Reading passage:
▼▼▼

The University of Sydney is set to open the annual Design Lab graduate show at its Tin Sheds Gallery on 26 November, which is turning into a rich “hunting ground” for major Australian companies looking to find and nurture the brightest emerging talent for the new era of digital disruption.
This year’s show, called Anthelion, will be supported by Prince Waterhouse Coopers (PwC), Commonwealth Bank, Deloitte Digital and IBM, who have joined several long-standing User Experience (UX) supporters that will sponsor the event.
The show – which represents the intersection of two worlds: design and technology – is the final showcase of work by students completing a Bachelor of Design Computing and Master of Interaction Design & Electronic Arts.
Associate Professor Martin Tomitsch, Head of Design Lab and Director of Design Computing at the University of Sydney said the graduating students were in high demand from industry because they possessed the essential skillset for the thriving UX industry that is driving digital innovation.
“As technology becomes embedded in the world around us, how we experience the world and do business is being reconstructed through the lens of technology. Our students have the design thinking and technical skills that can reshape the way we interact with our physical, social and cultural environment,” Mr Tomitsch said.
“The works in the show represent the varied ways our students approach and respond to designing and creating meaningful and user-friendly experiences at home, on the street, in the workplace and virtually.”
PwC’s Dr Crighton Nichols, who leads the innovation team in PwC’s internal core technologies group, said he believed that the Design Computing and MIDEA graduates were well equipped to contribute to today’s digital world, in which user-experience was critical.

▲▲▲

Task set:
- A) List the settings in which, according to the article on the Design Lab graduate show, students design meaningful and user-friendly experiences.
- B) In the article on the Design Lab graduate show, what is this year's show called?

Provided data:
▼▼▼

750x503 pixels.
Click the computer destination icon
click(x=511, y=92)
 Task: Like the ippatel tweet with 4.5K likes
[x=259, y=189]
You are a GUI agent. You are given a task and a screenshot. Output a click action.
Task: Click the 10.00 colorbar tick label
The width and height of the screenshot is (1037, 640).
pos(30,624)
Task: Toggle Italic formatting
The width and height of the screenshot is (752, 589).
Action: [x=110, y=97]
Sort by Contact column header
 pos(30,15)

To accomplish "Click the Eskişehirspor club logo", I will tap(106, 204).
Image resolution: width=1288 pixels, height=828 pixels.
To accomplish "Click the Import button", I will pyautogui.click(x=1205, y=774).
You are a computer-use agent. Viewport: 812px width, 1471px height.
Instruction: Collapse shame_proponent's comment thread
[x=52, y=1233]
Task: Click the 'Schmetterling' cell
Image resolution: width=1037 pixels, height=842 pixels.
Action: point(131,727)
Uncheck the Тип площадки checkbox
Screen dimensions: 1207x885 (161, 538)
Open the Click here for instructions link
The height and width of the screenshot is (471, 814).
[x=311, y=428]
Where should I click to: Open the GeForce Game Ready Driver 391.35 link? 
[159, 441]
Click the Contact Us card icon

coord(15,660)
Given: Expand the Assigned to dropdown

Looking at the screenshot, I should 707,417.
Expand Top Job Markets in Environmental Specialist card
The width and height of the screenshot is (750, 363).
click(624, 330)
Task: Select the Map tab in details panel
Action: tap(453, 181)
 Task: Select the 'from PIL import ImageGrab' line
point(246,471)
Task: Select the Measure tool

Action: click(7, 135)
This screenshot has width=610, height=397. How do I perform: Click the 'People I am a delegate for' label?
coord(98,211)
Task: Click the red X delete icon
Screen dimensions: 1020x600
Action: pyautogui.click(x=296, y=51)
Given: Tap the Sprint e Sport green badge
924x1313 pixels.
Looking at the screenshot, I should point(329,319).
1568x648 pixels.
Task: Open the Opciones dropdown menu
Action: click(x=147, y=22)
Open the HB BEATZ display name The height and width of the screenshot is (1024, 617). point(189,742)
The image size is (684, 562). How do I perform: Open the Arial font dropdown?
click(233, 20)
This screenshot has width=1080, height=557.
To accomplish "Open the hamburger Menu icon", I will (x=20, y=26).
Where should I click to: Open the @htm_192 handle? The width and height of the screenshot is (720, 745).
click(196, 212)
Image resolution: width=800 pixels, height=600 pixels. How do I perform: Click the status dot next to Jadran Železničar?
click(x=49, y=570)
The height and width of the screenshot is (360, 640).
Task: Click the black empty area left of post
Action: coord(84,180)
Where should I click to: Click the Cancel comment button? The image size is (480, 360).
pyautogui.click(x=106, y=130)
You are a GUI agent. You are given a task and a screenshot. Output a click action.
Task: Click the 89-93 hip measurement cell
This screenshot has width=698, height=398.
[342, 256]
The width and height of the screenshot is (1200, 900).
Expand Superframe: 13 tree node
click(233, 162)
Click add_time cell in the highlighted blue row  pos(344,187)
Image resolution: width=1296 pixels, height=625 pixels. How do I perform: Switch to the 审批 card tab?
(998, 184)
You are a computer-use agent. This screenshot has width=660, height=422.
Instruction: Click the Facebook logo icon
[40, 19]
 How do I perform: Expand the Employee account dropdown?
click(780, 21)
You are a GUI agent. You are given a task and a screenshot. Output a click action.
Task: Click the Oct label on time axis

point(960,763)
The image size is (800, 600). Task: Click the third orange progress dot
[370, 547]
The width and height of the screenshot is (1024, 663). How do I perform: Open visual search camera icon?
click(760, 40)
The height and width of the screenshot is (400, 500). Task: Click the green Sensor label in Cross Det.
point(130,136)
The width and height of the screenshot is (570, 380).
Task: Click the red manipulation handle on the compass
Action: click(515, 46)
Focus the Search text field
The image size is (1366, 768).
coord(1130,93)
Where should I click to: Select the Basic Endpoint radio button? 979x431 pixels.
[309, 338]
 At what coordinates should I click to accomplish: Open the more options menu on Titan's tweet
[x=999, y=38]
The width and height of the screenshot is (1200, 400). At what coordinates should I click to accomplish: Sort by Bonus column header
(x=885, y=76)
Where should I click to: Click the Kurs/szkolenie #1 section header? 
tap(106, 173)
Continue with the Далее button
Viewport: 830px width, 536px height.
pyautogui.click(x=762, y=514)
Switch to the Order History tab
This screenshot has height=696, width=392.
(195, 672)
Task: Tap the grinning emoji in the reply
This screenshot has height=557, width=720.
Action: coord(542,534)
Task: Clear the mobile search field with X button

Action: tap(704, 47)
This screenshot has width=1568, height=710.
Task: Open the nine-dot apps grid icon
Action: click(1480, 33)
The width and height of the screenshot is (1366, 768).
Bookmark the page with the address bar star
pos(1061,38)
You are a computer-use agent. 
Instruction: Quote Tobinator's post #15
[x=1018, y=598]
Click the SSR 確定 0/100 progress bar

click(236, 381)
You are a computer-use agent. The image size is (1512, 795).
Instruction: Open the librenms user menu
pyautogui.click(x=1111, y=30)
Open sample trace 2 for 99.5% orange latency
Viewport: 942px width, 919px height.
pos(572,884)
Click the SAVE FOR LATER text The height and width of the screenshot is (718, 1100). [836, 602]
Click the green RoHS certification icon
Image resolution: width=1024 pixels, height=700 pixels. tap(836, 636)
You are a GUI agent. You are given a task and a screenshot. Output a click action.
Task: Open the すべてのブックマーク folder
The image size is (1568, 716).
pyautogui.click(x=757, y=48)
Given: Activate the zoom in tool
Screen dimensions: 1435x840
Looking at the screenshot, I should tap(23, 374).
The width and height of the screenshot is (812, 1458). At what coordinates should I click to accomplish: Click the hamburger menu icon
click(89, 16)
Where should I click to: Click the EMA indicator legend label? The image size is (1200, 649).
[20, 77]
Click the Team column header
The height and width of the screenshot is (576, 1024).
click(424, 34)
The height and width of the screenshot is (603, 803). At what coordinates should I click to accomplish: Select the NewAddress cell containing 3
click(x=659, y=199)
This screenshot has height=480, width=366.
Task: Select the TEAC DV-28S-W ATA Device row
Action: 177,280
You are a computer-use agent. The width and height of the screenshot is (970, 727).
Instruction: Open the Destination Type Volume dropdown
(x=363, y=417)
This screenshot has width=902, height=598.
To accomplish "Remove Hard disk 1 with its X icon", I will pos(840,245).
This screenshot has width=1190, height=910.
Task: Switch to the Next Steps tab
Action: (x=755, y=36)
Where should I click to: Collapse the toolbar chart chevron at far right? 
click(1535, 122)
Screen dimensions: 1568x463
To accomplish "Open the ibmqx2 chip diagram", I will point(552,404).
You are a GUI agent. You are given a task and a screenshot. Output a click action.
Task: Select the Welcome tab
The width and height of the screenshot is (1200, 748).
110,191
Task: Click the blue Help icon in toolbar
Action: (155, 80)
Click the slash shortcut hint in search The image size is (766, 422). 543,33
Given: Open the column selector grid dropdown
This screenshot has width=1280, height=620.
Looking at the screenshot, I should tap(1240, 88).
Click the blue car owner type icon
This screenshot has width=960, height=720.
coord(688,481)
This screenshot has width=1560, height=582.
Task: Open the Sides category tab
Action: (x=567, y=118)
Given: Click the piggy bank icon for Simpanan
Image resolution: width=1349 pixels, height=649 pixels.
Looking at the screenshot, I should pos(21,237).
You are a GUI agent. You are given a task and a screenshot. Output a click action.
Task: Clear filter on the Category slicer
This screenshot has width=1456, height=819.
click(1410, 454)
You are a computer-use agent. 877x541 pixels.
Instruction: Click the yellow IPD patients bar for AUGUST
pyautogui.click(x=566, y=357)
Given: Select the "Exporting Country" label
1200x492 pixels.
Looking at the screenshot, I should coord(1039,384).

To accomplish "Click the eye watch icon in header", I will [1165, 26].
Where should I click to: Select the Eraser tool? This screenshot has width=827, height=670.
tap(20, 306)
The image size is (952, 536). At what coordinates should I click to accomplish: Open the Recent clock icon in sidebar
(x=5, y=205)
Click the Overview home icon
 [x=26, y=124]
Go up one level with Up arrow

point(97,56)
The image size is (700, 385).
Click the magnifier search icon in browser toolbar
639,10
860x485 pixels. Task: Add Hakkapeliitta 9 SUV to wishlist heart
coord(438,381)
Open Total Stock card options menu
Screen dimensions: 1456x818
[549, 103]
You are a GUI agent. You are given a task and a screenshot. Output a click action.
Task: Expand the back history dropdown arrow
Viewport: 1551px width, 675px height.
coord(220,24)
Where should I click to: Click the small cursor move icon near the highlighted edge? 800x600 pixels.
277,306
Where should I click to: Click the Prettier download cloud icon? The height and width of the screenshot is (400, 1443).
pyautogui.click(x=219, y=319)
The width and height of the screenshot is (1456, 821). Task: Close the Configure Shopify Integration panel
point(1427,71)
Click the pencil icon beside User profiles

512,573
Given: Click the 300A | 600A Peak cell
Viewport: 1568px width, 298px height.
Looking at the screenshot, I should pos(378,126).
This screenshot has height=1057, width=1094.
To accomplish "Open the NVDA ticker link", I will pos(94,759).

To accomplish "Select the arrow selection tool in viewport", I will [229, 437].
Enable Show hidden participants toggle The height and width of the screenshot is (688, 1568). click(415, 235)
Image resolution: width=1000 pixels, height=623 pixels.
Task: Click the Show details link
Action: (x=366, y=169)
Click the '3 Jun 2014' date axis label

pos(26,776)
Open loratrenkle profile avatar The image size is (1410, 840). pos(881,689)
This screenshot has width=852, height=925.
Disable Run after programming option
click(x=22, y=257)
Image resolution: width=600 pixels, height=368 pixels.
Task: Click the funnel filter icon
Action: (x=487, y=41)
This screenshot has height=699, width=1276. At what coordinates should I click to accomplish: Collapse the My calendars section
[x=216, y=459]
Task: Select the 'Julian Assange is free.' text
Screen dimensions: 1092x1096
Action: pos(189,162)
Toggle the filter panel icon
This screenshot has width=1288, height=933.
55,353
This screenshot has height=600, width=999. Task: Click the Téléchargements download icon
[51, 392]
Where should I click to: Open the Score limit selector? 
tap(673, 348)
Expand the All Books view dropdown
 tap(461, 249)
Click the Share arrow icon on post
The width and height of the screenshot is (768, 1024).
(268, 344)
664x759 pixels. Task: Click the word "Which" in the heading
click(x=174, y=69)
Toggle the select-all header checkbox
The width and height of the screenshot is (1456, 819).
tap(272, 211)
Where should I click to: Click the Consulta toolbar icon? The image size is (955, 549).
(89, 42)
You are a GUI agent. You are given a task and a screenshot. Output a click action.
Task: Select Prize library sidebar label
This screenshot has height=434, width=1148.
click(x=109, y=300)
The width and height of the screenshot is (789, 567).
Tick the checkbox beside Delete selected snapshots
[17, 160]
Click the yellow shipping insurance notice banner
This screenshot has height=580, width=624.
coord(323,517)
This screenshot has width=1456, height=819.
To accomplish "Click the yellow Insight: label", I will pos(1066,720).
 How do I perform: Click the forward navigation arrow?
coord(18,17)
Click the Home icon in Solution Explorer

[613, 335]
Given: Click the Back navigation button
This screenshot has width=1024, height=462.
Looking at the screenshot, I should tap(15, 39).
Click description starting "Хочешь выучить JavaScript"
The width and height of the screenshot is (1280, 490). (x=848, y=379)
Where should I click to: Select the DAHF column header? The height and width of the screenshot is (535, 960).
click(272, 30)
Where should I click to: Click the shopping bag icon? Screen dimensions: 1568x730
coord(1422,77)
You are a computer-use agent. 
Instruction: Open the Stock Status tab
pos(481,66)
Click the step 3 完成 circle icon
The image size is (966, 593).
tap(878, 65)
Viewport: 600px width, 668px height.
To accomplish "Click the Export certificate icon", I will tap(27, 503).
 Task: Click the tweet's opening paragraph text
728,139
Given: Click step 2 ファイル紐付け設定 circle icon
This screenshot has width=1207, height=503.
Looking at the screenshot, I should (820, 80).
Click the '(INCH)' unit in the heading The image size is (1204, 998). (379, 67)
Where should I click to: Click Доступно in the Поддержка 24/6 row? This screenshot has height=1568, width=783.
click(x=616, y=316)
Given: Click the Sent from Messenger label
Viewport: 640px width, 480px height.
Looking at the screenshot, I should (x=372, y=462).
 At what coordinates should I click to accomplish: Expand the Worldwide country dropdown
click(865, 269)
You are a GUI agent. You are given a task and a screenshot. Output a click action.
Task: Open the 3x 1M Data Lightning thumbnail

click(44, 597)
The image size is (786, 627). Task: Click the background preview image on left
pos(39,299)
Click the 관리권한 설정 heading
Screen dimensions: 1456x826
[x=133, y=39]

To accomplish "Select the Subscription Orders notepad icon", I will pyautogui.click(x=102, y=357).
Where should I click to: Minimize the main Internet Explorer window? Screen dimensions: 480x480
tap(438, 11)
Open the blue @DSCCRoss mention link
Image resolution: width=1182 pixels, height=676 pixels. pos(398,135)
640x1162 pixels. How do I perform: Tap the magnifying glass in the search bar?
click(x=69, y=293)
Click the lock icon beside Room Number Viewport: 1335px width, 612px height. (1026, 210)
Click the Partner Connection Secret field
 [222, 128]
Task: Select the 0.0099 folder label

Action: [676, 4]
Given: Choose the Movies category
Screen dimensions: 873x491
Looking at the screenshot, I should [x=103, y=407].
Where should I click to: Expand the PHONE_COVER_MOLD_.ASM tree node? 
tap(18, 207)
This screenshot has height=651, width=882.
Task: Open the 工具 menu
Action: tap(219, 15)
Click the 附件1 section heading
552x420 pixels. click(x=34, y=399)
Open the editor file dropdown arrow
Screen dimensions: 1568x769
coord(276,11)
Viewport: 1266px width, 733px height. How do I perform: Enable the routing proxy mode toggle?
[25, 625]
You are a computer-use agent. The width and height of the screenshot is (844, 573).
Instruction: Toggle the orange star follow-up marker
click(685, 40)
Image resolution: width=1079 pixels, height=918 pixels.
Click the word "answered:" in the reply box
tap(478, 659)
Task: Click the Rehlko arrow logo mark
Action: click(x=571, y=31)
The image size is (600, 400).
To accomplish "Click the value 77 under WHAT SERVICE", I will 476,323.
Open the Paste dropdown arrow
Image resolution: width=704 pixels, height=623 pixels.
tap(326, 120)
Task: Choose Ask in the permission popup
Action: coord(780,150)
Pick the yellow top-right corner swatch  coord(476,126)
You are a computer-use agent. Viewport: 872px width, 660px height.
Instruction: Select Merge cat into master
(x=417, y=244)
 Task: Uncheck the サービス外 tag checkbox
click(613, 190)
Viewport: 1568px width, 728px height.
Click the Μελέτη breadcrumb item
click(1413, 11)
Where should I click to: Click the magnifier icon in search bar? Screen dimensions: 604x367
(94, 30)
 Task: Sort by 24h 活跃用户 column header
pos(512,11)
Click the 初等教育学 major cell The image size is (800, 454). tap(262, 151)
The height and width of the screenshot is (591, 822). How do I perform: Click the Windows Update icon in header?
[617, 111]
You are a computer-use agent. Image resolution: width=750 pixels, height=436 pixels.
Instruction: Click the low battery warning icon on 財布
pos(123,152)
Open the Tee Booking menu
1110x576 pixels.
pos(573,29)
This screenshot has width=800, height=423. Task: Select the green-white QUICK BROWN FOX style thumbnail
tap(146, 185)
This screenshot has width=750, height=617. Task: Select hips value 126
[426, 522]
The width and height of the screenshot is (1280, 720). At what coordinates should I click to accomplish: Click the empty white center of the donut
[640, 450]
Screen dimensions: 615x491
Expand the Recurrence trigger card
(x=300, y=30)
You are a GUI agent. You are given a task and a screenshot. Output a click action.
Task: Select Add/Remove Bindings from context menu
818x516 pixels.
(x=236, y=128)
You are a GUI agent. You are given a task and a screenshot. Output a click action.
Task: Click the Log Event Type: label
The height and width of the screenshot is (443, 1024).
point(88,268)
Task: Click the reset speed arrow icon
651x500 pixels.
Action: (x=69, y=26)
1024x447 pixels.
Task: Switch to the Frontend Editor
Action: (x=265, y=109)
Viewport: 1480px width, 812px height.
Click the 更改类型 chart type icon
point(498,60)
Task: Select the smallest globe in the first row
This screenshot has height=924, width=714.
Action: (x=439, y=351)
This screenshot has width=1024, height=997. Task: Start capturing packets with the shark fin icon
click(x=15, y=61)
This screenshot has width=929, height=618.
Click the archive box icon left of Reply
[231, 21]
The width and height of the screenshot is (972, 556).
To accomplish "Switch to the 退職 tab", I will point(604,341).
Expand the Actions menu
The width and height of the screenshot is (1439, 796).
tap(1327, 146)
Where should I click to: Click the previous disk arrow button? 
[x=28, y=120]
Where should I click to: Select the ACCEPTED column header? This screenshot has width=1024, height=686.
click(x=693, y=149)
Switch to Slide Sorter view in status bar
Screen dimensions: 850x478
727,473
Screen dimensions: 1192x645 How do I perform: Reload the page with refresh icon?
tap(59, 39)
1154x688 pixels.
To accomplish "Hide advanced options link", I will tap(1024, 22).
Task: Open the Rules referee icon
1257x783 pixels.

▲▲▲

Responses for each task:
- A) At home, on the street, in the workplace, and virtually.

- B) Anthelion.